Sua vida como uma foto
Em sépia, gasta nos cantos
Precisa de olhos de saudade
Chorando em prantos
Piedade em gotas
Compaixão em cristais
De gelo seco pelo remorso
De um dia ter matado dentro de si
A saudade da solidão
O gosto pela penumbra esfumaçada
De cigarro ou cachimbo e café
Em pose numa poltrona vermelha
Fazendo disso tudo parecer
Como sua vida, numa foto
Em sépia, gasta nos cantos
Que não mais chora
Não mais vê

Disistir



Todo dia pensar em disistir

Desistir com "i" mesmo

Pois é simples

Fosse a vida simples

De coisas simplistas

Poderíamos, simplesmente desistir

Num banquinho

Tinha uma coisa que um velho muito velho costumava dizer. Dizia que o que tinha de belo no feio era a verdade de reconhecer que a perfeição está em existir por ter esse direito, por ter essa vontade.
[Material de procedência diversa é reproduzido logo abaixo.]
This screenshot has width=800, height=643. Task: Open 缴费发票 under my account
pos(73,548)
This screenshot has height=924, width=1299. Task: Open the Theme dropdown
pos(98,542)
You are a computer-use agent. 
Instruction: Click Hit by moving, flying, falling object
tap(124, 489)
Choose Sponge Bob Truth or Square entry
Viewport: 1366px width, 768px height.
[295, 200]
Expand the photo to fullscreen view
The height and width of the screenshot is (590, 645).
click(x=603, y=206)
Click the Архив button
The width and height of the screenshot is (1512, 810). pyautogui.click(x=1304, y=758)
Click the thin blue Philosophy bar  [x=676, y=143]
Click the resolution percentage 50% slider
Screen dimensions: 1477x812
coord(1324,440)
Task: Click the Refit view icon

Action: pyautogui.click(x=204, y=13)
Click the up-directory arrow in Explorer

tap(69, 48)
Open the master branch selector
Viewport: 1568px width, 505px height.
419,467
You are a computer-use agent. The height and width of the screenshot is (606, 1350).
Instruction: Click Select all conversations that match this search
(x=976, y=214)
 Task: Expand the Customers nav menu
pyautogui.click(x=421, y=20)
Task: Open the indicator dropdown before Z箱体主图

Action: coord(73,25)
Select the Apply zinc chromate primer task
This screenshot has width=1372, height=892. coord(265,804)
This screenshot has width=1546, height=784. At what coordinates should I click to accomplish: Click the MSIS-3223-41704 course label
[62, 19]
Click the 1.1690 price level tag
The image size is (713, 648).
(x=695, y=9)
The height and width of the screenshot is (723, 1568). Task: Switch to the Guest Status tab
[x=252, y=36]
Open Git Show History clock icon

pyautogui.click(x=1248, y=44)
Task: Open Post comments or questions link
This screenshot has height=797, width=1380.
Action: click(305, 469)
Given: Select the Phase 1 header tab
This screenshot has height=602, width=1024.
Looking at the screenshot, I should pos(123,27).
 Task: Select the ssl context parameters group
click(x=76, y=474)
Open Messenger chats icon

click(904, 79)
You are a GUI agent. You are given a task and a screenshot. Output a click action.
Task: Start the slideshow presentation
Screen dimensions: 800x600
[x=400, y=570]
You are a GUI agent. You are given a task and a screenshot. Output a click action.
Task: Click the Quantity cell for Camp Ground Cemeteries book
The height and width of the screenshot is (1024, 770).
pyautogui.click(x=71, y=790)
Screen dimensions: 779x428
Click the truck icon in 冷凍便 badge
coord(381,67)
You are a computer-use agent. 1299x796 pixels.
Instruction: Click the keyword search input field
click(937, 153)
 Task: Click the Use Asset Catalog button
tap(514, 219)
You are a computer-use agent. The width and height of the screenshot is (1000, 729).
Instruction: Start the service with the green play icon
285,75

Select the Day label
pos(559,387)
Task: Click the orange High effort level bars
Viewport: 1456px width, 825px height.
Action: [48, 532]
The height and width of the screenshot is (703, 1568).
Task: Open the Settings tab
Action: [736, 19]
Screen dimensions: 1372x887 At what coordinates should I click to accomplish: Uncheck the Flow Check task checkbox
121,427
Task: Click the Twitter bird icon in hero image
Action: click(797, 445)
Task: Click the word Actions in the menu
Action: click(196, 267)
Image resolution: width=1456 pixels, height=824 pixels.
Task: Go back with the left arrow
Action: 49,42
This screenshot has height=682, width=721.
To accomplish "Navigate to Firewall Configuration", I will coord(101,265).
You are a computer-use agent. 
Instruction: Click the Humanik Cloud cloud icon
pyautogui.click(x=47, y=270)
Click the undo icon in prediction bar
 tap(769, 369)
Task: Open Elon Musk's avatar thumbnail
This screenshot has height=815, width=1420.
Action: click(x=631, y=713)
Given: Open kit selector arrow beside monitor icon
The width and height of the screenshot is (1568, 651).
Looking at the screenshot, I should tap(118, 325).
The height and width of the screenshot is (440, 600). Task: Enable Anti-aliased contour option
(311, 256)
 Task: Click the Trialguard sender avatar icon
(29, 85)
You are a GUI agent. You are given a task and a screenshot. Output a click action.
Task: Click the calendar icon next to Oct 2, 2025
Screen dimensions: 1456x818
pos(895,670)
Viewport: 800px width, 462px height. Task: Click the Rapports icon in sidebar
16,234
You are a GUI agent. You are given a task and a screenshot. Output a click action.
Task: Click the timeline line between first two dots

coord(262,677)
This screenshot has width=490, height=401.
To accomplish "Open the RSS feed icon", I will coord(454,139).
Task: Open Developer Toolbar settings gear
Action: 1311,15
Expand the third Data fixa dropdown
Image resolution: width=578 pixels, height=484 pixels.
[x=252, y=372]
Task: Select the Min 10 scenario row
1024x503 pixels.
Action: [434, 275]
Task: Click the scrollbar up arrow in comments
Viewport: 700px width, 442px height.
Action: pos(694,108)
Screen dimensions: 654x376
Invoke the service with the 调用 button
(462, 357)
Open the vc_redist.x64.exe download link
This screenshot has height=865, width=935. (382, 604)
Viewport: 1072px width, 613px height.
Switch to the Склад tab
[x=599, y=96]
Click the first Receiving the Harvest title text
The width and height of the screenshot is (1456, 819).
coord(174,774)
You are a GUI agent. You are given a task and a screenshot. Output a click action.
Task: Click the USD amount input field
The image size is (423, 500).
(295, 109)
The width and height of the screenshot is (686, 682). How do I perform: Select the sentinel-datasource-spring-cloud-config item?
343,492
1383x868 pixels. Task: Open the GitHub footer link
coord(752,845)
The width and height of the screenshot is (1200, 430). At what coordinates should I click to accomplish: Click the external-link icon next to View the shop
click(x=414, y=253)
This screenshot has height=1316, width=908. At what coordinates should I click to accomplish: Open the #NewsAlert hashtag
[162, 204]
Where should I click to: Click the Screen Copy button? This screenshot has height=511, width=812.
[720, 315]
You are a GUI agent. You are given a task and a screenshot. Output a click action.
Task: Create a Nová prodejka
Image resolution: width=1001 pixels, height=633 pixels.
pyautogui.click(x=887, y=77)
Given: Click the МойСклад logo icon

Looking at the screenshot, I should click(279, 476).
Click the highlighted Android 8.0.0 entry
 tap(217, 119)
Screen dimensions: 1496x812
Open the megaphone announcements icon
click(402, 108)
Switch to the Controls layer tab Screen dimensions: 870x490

Não sabia dizer se era mais vontade ou mais direito, ou se era direito ter vontade. Mas sorria, pois, no final, tinha sempre algo a se sorrir.

Quando se fica leve pelo simples fato do peso não ter mais sentido. Quando a consciência de tão amiga do corpo, voa e de boa vontade leva ele junto pra longe. E aí ela vai, junto dos passarinhos, que sem saber que existem são mais sólidos que o homem que de tanto pensar se existe acaba ficando confuso e adoece triste.

Ia assim, indo. Simplesmente sendo qualquer coisa que não deixava de ter em si tudo e todos aqueles que um dia já deitaram ouvidos nas suas frases, que também eram misturas de frases de outros que um dia já tinha deitado ouvidos. Um cópia, feita e refeita, que se reforma e fica mais bonita e sutil a cada dia.

Podia ser que um dia reconhecesse que se estava errado mas não ligava. Enquanto esse dia não chegasse não pararia de tentar sorrir ao feio, ao belo, ao sim e ao não. Insistia dizendo que no final, a gente se sente sem escolhas por não reconhecer que pode tudo. Ou então, se pode tudo que se pode ser, sem nunca saber se já é, foi ou ainda será!